The researchers experimented with removing different sets of countries from each of the webs to see how doing so would affect the network. Eventually, they were able to pinpoint a set of six countries in each animal’s network that would cause the maximum amount of disruption if taken out. In other words, for each network they identified “which six would cause the most isolated nodes with the remainder of the network that was left,” Patel says. For example, they found that the six nodes capable of best disrupting the rhino network are China, Mozambique, South Africa, Thailand, the United Kingdom and Vietnam.

It’s important to note that these countries are not always the ones with the highest number of imports or exports of a given species. Rather, these are the players that are the most crucial in keeping a trafficking network going — an important distinction for policymakers to consider when targeting their conservation efforts.

Additionally, the researchers conducted analyses to see which countries would have the farthest reach, or the greatest number of connections, if they were to introduce educational campaigns about the wildlife trade, another method used to combat illegal trafficking. Again, they identified a set of six for each network.

While some countries came up noticeably more than others — China, for example, was a top importer and key node for both fragmenting networks and disseminating information for all three animals — Patel cautions that the paper is not meant to encourage finger pointing. Rather than casting blame when such a key player is identified, researchers should take it as an opportunity to explore the cultural, social and economic drivers behind its role in the trade in order to better effect change, she says. And while the paper acknowledges that focusing on transnational trafficking tends to yield “culprit” countries, the authors add that “there are forces at play exploiting wildlife in each country that are not so black and white. Thus, understanding the cultural and economic backdrop within these countries could improve our ability to devise better interventions.”

And the data on the connections between involved countries can be valuable to conservationists looking for new ways to break down trafficking networks, says Olson, with the Wildlife Conservation Society.
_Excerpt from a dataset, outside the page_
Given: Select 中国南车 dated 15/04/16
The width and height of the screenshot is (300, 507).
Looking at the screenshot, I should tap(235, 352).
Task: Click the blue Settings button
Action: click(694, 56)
Understanding which countries are most critical to holding the network together, as well as which countries can spread educational message the farthest, can help policymakers direct their resources to the most important areas.

“You’re going to war against the wildlife trade and you need to have a good [idea] of where the players are and where are the nodes,” she says. “Moving forward, we can track how these nodes change in time, we can improve the data we put into it and we can monitor the impact of different interventions.”

Improving these kinds of interventions can also have public health benefits, in addition to supporting conservation work around the world. All kinds of diseases are spread through the illegal wildlife trade, Patel says. For example, she says, SARS (severe acute respiratory syndrome) has been known to spread through wildlife markets in China. Cutting down on the wildlife trade can help stop diseases from moving around the world, but simply knowing where and how animals are being shipped around the world can also help public health experts track the spread of disease.

In the future, the methods used in this study could be applied to other species — the pangolin is one highly trafficked animal that comes to mind, says Olson. And keeping a close eye on HealthMap data, for any species, can help conservationists and law enforcement officers stay abreast of how trade routes may shift over time.

The paper is among the first studies to take a scientific, analytical approach to understanding the illegal wildlife trade, says Patel, so it’s a good introduction to future data-based efforts toward examining trafficking networks. “There isn’t a lot of analytical work around the wildlife trade, and so I look forward to advancing the science around the illegal wildlife trade,” Patel says.